Trabajo pedido:
**1)** Haz una lista con todos los números de opus que aparecen en el fragmento sobre las sonatas op.30 de Beethoven.
**2)** Según el fragmento sobre las sonatas op.30 de Beethoven, ¿en qué obra acabó como último movimiento el Presto que se quitó de la sexta sonata?

Fragmento escogido:

********************

Parece ser que cuando Beethoven envió a Josefina Brunsvik, su amiga
y consejera, las sonatas para piano del op.31, ésta dijo después de leerlas
que esas obras “anulan todo lo que se ha escrito anteriormente”. Algo
parecido se puede decir de las tres sonatas op.30, concebidas durante el
mismo período de tiempo. Al igual que en el op.31, Beethoven coloca en
primer y tercer lugar las sonatas de corte más clásico, dejando para la
posición central la más personal e innovadora. El allegro inicial de la sonata nº
6, estructurado en forma sonata típica, es casi de estilo mozartiano y solo en
su desarrollo aparecen momentos realmente novedosos, extraños incluso
viniendo de Beethoven. El adagio central adopta la tradicional forma tripartita
del lied, pero la larga coda tiene tal entidad que parece añadir una sección
más. Es éste un buen ejemplo de lo que serán los grandes movimientos lentos
del autor en los que, sin perder el lirismo, el habitual tono de romanza amable
desaparece para dejar paso a la meditación profunda y la expresión de lo
inefable. Para cerrar esta sexta sonata, Beethoven había escrito un Presto
dinámico y virtuoso que después debió considerar demasiado extrovertido
para el carácter general de la obra, ya que fue reemplazado por un tema
seguido de seis variaciones que, con un tono general más intimista,
constituyen un final más apropiado. El Presto pasaría a ser el último
movimiento de la sonata nº 9 op.47 “a Kreutzer”. La octava sonata se abre con
un animoso allegro, de nuevo en la forma sonata tradicional, quizás ahora más
cercano al buen humor de un Haydn. En lugar de un gran movimiento lento
central, Beethoven opta esta vez por un curioso minueto, indicado “ma molto
moderato e grazioso”, posiblemente para no romper el dinamismo general de
la obra. Este ímpetu culmina en el movimiento final, una especie de moto
perpetuo con aire de danza popular.

********************

Datos aportados:
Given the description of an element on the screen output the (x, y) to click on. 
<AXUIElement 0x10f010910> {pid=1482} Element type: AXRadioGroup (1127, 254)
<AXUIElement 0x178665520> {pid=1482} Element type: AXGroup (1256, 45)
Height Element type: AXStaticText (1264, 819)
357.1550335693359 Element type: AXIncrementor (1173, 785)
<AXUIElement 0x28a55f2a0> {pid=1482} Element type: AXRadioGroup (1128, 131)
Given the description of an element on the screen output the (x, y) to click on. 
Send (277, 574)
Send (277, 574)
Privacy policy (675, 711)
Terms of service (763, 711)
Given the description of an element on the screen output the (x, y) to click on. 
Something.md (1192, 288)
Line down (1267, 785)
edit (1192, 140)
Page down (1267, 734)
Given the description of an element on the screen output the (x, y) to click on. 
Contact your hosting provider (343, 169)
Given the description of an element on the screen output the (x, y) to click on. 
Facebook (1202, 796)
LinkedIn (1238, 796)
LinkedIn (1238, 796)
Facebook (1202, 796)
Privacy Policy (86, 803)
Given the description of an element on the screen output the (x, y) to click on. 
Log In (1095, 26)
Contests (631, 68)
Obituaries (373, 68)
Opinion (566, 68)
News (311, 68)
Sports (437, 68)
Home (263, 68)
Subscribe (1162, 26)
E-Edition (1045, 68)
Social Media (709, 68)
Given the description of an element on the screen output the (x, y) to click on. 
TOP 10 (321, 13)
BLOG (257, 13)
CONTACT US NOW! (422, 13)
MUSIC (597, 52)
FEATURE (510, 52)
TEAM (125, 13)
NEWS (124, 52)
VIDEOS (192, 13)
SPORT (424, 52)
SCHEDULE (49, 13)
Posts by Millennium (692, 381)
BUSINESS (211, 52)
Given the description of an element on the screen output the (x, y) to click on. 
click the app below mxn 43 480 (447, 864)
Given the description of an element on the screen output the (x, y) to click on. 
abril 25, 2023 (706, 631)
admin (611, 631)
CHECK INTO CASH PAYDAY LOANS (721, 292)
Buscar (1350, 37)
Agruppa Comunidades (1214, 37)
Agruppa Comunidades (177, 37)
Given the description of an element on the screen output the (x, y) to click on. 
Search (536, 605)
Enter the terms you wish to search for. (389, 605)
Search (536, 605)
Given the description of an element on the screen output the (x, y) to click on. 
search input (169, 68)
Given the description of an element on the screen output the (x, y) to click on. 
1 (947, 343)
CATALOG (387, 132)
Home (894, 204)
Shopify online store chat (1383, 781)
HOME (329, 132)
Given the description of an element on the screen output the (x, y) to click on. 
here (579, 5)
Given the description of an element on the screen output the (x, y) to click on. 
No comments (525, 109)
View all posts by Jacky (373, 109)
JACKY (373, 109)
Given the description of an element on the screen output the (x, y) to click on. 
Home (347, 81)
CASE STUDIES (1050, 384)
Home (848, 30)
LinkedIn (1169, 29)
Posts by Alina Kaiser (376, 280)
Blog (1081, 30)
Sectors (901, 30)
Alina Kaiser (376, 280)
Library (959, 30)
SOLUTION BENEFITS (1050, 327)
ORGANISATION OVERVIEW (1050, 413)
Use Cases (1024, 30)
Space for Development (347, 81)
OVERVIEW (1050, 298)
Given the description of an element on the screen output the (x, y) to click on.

********************

Lista de respuestas:
**1)**
- op.31
- op.30
- op.47

**2)** En la sonata nº 9 op.47 "a Kreutzer".